Quelle che aveva orgogliosamente indicate Hidetora Hichimonji nella scena di apertura dell'opera.
Saburo è finalmente riuscito a rintracciare il padre, ne ha vinto il pudore e la vergogna ed è riuscito a restituirgli il senno perduto.
Padre e figlio cavalcano assieme abbracciati sulla via del ritorno, parlando della loro nuova vita.
Che non dovrà esserci. I fucilieri di Jiro sono in agguato.
L'ennesima precisa quanto vile palla di archibugio spegne la vita di Saburo, che si accascia lentamente.
Hidetora stringe invano al petto il corpo privo di vita del figlio. E finalmente la morte pietosa pone fine alle sue sofferenze. Kyoami invoca il suo nome, ma Tango gli suggerisce di rassegnarsi al destino.

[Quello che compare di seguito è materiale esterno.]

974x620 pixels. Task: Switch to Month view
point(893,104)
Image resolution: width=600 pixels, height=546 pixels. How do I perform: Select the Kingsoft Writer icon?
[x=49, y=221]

Hidetora Ichimonji ha trovato finalmente la pace, quella che in vita non ha saputo dare né a sé stesso né agli altri.
Kyoami disperato rimprovera con un moto blasfemo ma comprensibile coloro che hanno voluto tutto questo, dei od altro che siano , per prendersi gioco delle sofferenze dell'uomo.
Ma infine tace: forse si rende conto che gli dei sono estranei a tutto questo, ogni cosa è stata voluta e compiuta dall'uomo.
Unico superstite della immane strage, della insensata e vana carneficina, Tsurumaru è terminato, privo ormai per sempre della guida della sorella Sue, in cima alle ennesime rovine di un castello costruito e poi distrutto dalla cupidigia di potere degli uomini.
Non è in grado di rendersi conto che si trova sull'orlo di un precipizio.
E nessuno potrà mai venire in suo soccorso.
Se in altre opere il maestro Kurosawa ha voluto lasciarci un messaggio di speranza, la visione di Ran sembra non lasciarne, non volerne lasciare. E' un'opera non facile da accettare e perfino da vedere.
E forse proprio per questo va vista e va compresa, o perlomeno ne va tentata la comprensione. La grandezza del maestro si misura proprio in questo suo desiderio di rappresentarci non solamente le virtù dell'essere umano, ma anche i suoi vizi e le sue mancanze, per ammonirci e metterci in guardia.
E' doveroso accettare l'impegno di essere all'altezza di questo suo nobile lascito, anche se gravoso, anche se amaro ed arduo.